É verdade que não é fácil lidar com as perdas das pessoas que amamos. Que elas são inevitáveis, porém, não podemos ter a menor dúvida. Lidar com os sofrimentos não é evitá-los e nem não sofrer com eles. Quando temos a consciência de que eles fazem parte da nossa vida podemos atravessá-los com menos revolta.

O importante é não permanecer indefinidamente neles ou transformar o sofrimento em um jeito de viver. Expressar todos os sentimentos dolorosos diante das vicissitudes humanas nos ajuda a recompor nossa alma, nossa humildade e nossa disposição de nos abrir à vida, “apesar de”.





Outra ilusão, decorrente da crença na possibilidade de evitar o sofrimento, é acreditarmos que somos bons e que, portanto, merecemos ter somente coisas boas na vida. Inúmeras vezes, presenciei pessoas, às voltas com crises decorrentes de sérios problemas, se sentindo injustiçadas, magoadas e ofendidas pelo destino e pela vida, chegando ao absurdo de dizer coisas tais como “por que comigo?” ou  “a vida está em débito comigo”. Não se trata de escolha pessoal e nem de merecimento. A impermanência das coisas e dos seres viventes é estrutural no humano.

Muitas pessoas estarão pensando que essa é uma visão pessimista do mundo.  Só será pessimista esse modelo de olhar para os obsessivamente otimistas, os cegos. Os realistas apenas vêm o mundo como ele é, na dualidade da luz e da sombra, da vida e da morte, da saúde e da doença.

E, é claro que, ao contrário de nos desanimarmos diante disso, essa realidade nos convida para outra postura: enfrentar o sofrimento humano que se traduz no envelhecimento, na doença e na morte, aprender como viver nessa situação, aliviar ao máximo a travessia e celebrar a  parte boa da existência. Já que vou morrer, então tenho a obrigação de viver com inteireza e dignidade.

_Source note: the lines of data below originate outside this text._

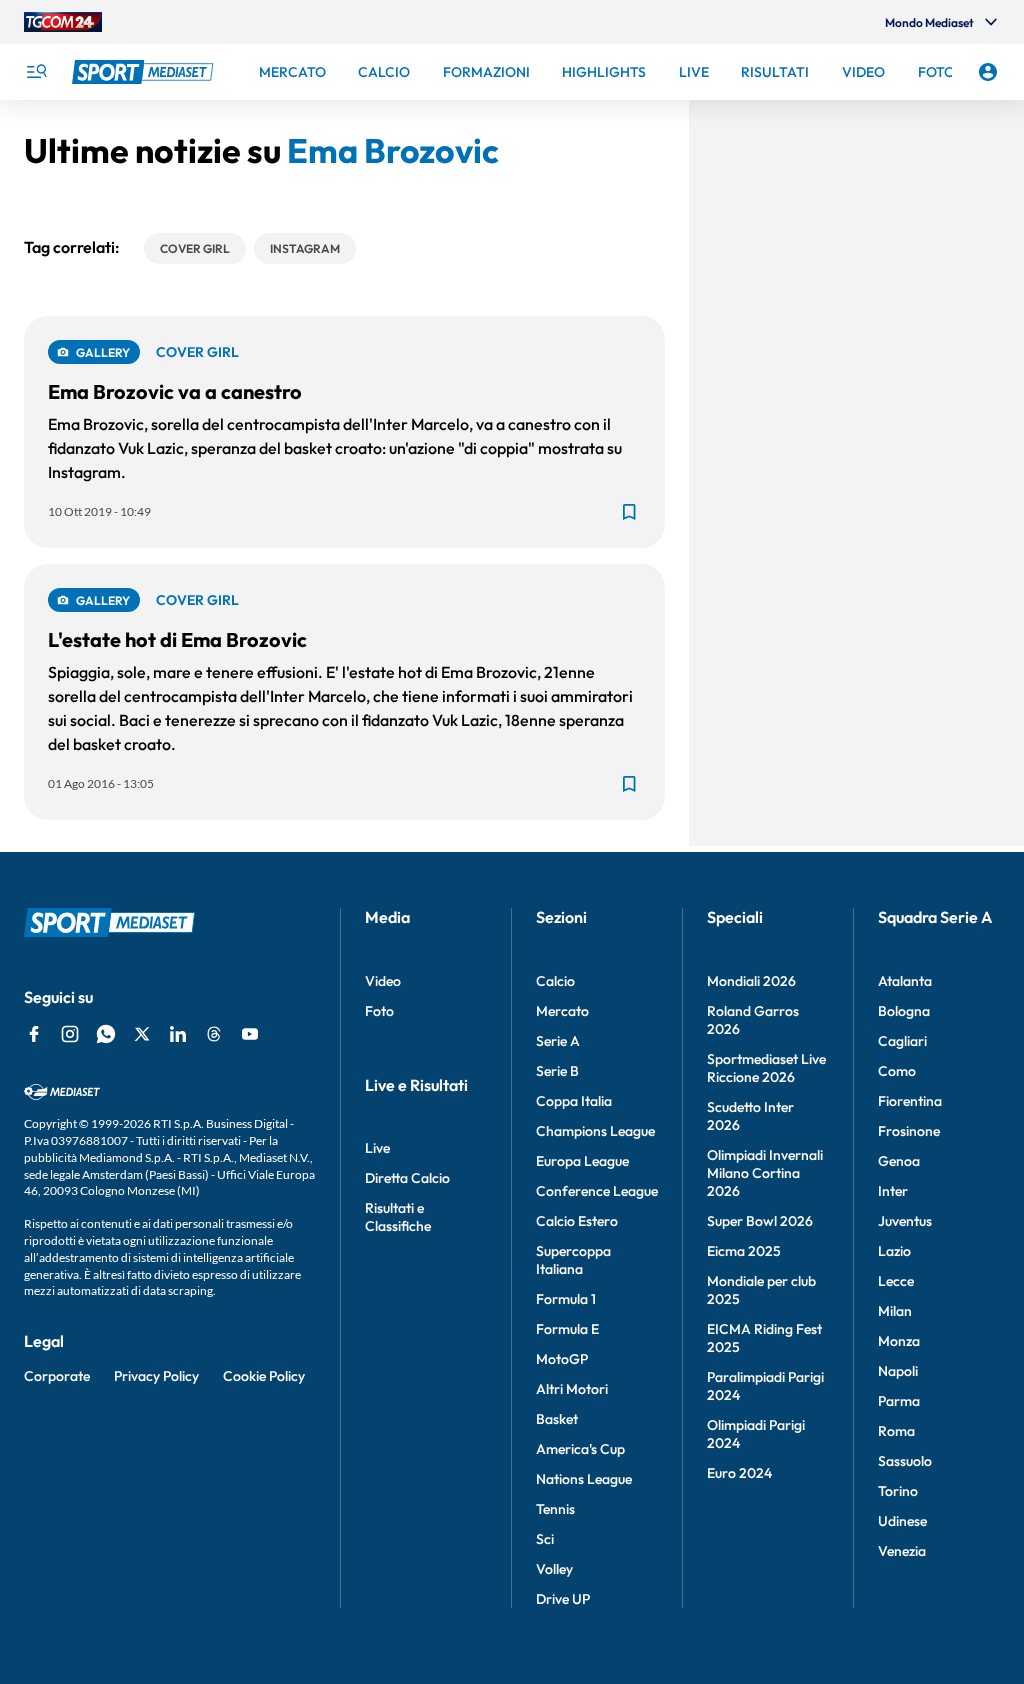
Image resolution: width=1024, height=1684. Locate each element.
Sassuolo (905, 1461)
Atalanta (905, 981)
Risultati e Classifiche (398, 1217)
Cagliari (902, 1041)
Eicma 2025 (744, 1251)
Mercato (562, 1011)
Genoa (899, 1161)
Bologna (904, 1011)
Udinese (902, 1521)
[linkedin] (178, 1034)
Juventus (905, 1221)
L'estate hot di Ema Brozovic (177, 639)
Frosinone (909, 1131)
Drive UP (563, 1599)
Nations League (584, 1479)
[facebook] (34, 1034)
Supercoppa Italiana (573, 1260)
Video (383, 981)
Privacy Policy (156, 1376)
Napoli (898, 1371)
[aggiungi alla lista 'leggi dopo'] (629, 512)
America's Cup (580, 1449)
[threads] (214, 1034)
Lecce (896, 1281)
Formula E (567, 1329)
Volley (554, 1569)
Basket (557, 1419)
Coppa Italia (574, 1101)
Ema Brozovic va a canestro (175, 391)
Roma (896, 1431)
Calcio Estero (577, 1221)
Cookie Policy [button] (264, 1376)
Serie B (557, 1071)
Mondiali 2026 (751, 981)
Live (377, 1148)
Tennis (555, 1509)
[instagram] (70, 1034)
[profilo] (988, 72)
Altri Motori (572, 1389)
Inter (893, 1191)
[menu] (36, 72)
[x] (142, 1034)
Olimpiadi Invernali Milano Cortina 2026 (765, 1173)
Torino (898, 1491)
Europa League (582, 1161)
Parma (899, 1401)
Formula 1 (566, 1299)
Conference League (597, 1191)
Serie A (558, 1041)
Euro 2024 (739, 1473)
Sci (545, 1539)
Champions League (595, 1131)
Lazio (894, 1251)
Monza (899, 1341)
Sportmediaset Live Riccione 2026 (766, 1068)
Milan (895, 1311)
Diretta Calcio (407, 1178)
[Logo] (145, 72)
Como (897, 1071)
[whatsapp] (106, 1034)
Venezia (902, 1551)
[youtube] (250, 1034)
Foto (379, 1011)
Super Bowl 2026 (760, 1221)
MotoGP (562, 1359)
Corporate (57, 1376)
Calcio (555, 981)
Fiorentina (910, 1101)
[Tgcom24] (63, 22)
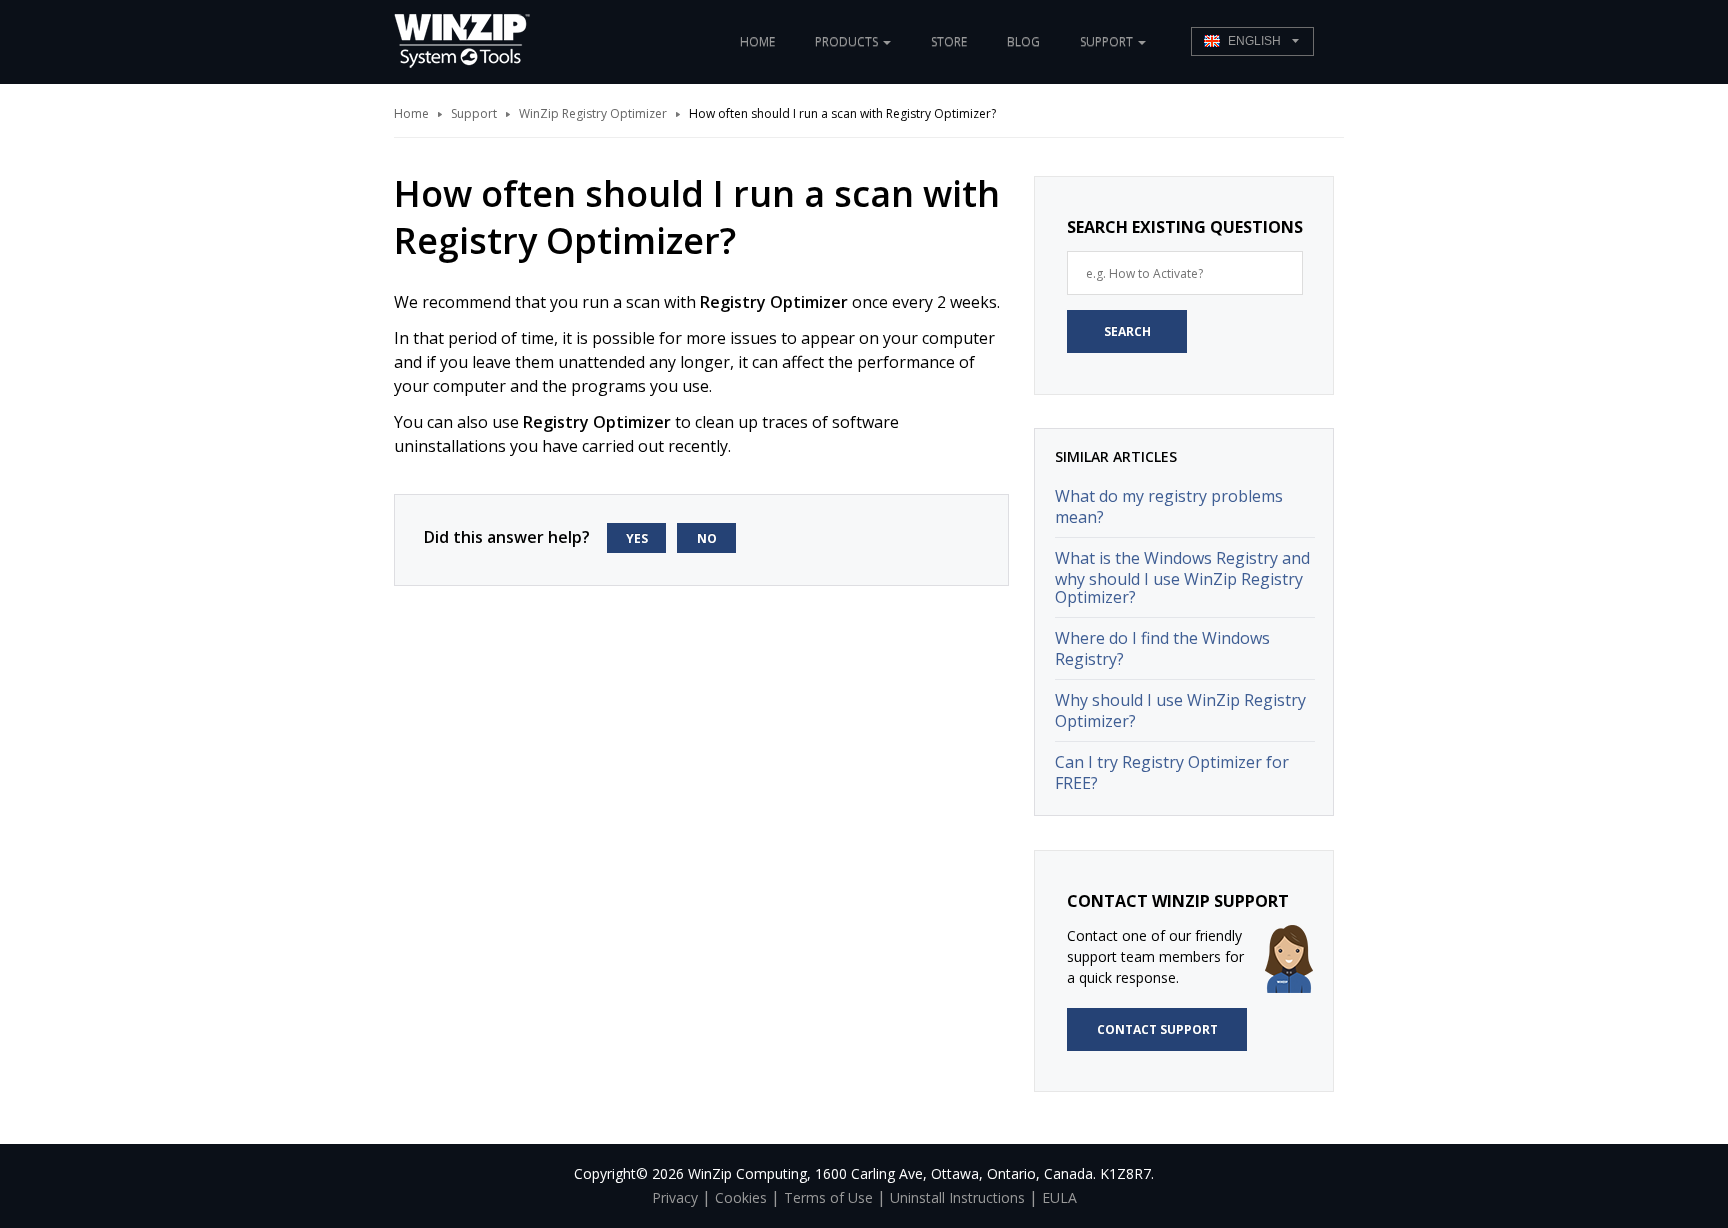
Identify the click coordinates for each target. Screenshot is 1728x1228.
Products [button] (848, 41)
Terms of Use (828, 1197)
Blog (1023, 41)
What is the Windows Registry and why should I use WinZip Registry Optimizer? (1182, 577)
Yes (637, 538)
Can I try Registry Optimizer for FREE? (1172, 772)
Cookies (741, 1197)
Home (757, 41)
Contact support (1157, 1029)
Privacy (675, 1197)
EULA (1059, 1197)
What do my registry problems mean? (1169, 506)
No (707, 538)
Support (474, 113)
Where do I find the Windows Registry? (1162, 648)
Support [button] (1108, 41)
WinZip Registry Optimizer (593, 113)
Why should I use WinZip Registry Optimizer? (1180, 710)
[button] (1252, 41)
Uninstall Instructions (957, 1197)
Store (949, 41)
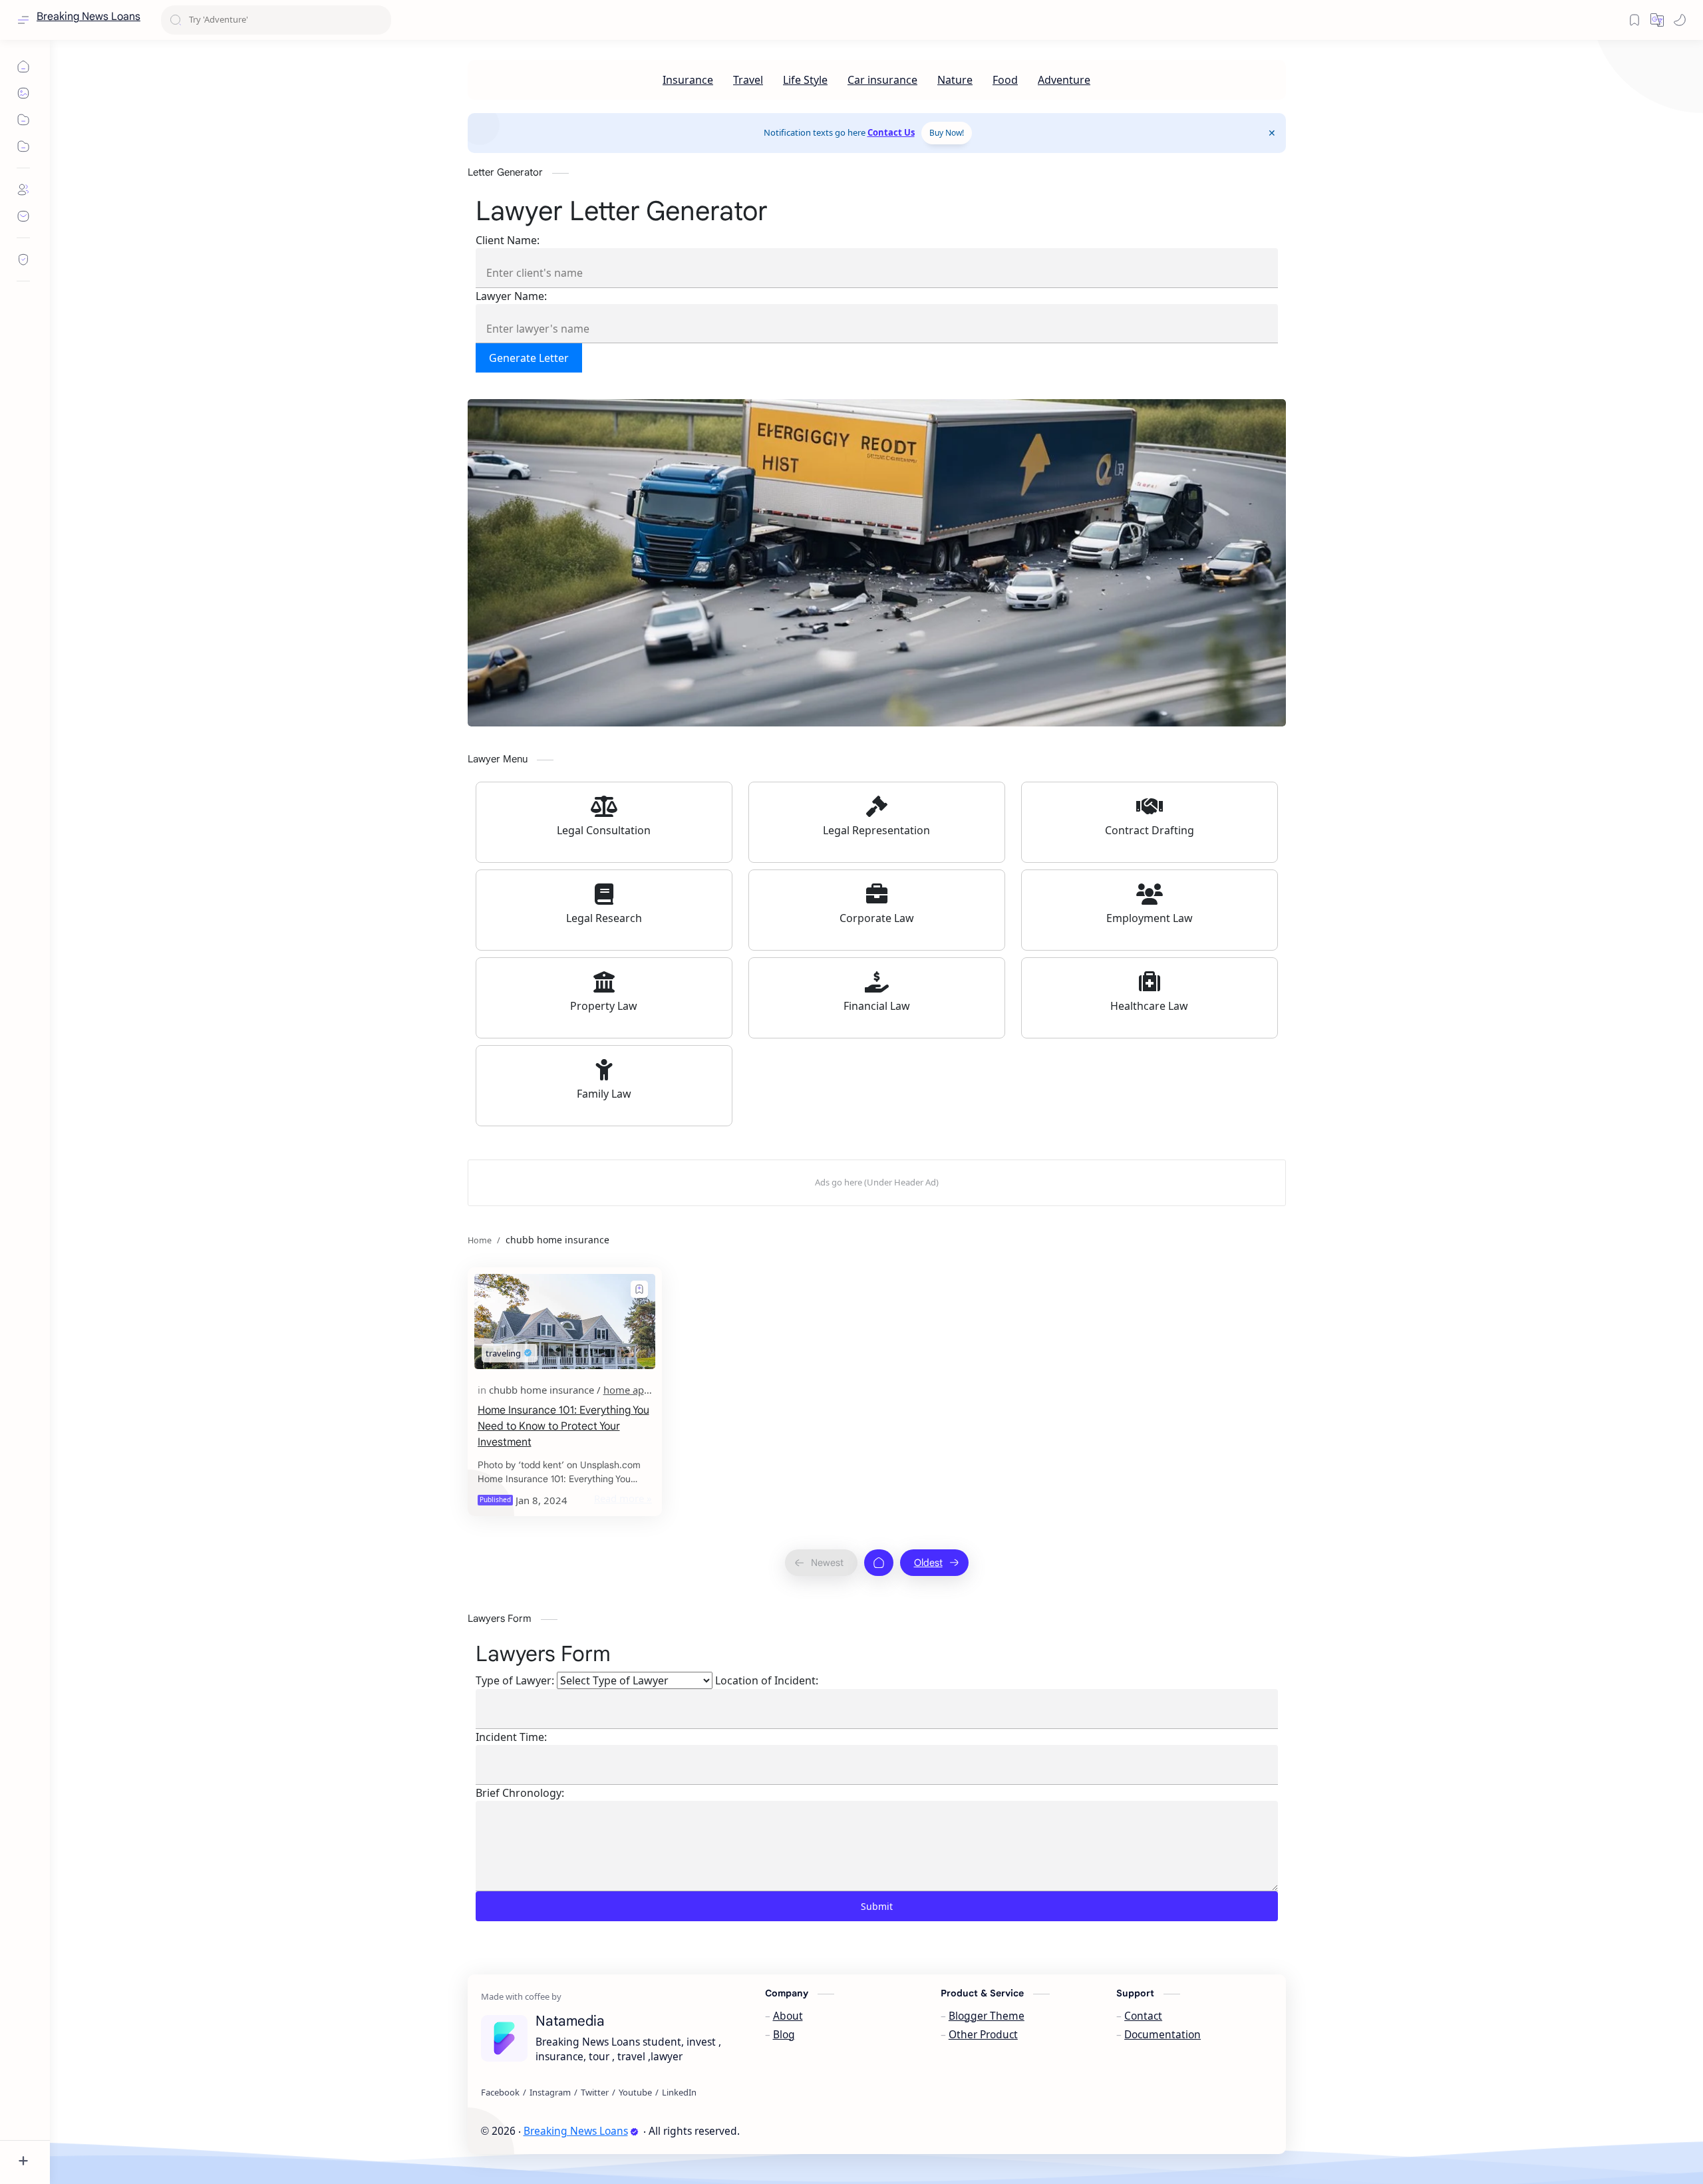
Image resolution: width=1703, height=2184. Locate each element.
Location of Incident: (766, 1680)
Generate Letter (529, 358)
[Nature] (955, 80)
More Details (242, 2131)
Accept (119, 2131)
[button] (1680, 20)
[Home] (878, 1562)
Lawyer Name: (511, 296)
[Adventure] (1064, 80)
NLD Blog (832, 2130)
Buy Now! (946, 132)
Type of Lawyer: (515, 1680)
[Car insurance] (882, 80)
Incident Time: (511, 1737)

A aceitação do sofrimento como um fato natural na nossa existência nos fortalece, em vez de enfraquecer.





A esperança não é a ilusão de que tudo será mil maravilhas. Mas saber que sempre daremos conta da nossa condição humana, que nos prepara para alargar a visão de nossa existência e para nossa transcendência na união com algo maior, que vai além da condição humana.

E já que algumas dores são necessárias, aprenderemos também a não criar sofrimentos desnecessários, criados por nós, por nossas vaidades e por nossas ilusões. Ser feliz não é fechar os olhos para a realidade, mas enfrentá-la e abrir-se para uma travessia alegre, com luz no coração, nesse vale de lágrimas.